"Horrible Massacre of Emigrants!!" The Mountain Meadows Massacre in Public Discourse

 

Libels on Mormonism. 

Our neighbor of the Telegraph is a very happy man—happy don't hardly express it. He has examined Owen's Directory of Salt Lake City, and the same don't suit him, one bit, and he says so. However, his displeasure at the book could not be exhibited on its merits, without a fling at Friar Tuck. The contemptuous reference of that paper to the Rev. Norman McLeod only provokes a smile of pity for the writer of such trash, and raises a question as to his breeding. We have not seen Owen's Directory; but if the author of it has violated decorum or the amenities of life in its compilation, or borne false witness against the people of Utah, or any other people, we will uphold the Telegraph in its efforts to show wherein such things have been done. We also can look approvingly while that journal administers to the compiler of that Directory a severe letting alone. If Owens is to receive castigations over the backs of men thousands of miles away, we cannot lend our approval to the method, or the mind that suggests it.

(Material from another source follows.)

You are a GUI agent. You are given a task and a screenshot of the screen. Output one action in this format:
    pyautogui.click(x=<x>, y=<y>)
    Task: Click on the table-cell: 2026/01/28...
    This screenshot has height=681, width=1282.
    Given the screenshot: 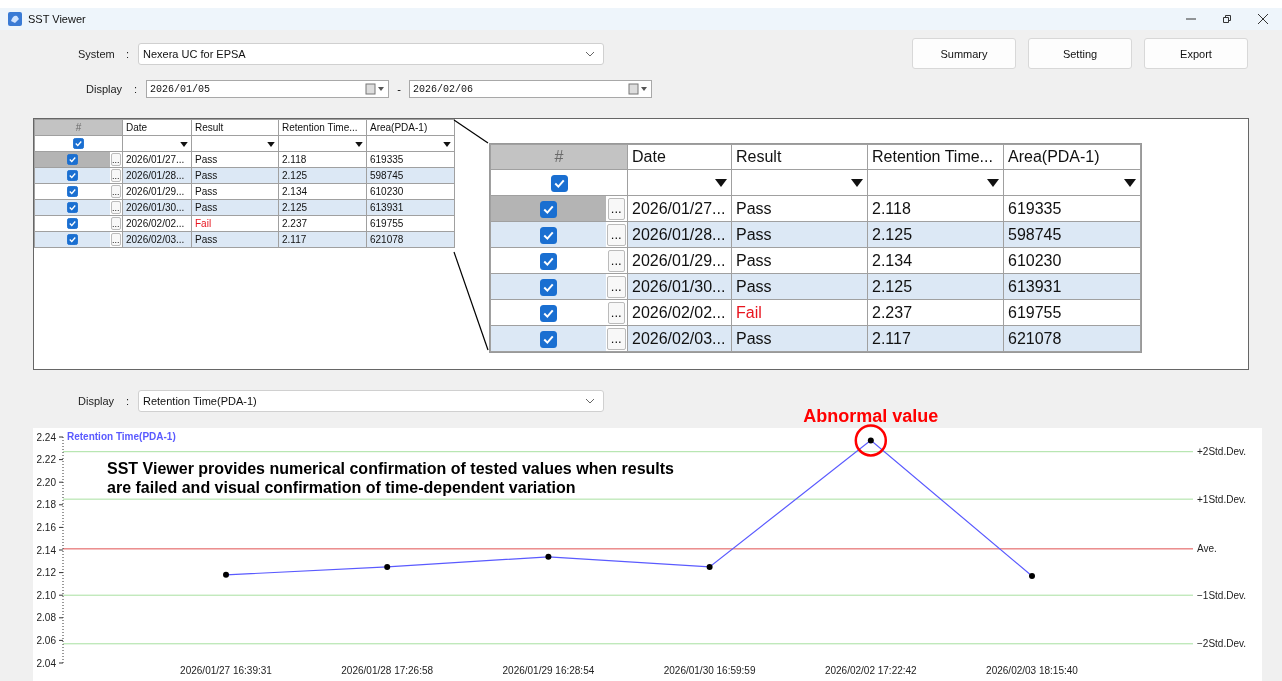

There is also embraced in the remarkable notice, an unexpected, fierce, backhanded blow at everybody in general, and some person or persons in particular, whom the editor had in his minds eye at the time he penned it. He might as well keep his shirt on about "the distorted libels upon Utah, from the Mountain Meadow massacre down to the Brassfield case." He makes a very poor fist of it, in clearing up and explaining away "distorted libels," and ought to be a little more cautious how he handles such ugly unwieldy things. He made a horrible defence last winter in relation to that order of Ferguson's for the massacre of the teamsters in the spring of '58, and when he found out that the original order could be seen in this city at any time, he closed down on the subject like a clam, and hasn't opened his mouth since about it. We advise our cotemporary to say nothing about the Mountain Meadow massacre or the murder of Brassfield, that is not fully based on facts; as there are those this side of the Atlantic cable who could be provoked into going to their portfolios and getting out very startling proofs in the way of documentary evidence, as to who were the participants in both atrocities, and by whose order the one, and permission the other of the acts were perpetrated. Let the "distorted libels" rest, unless you are ready to establish that no massacre occurred at Mountain Meadow in 1857, and that Brassfield still lives.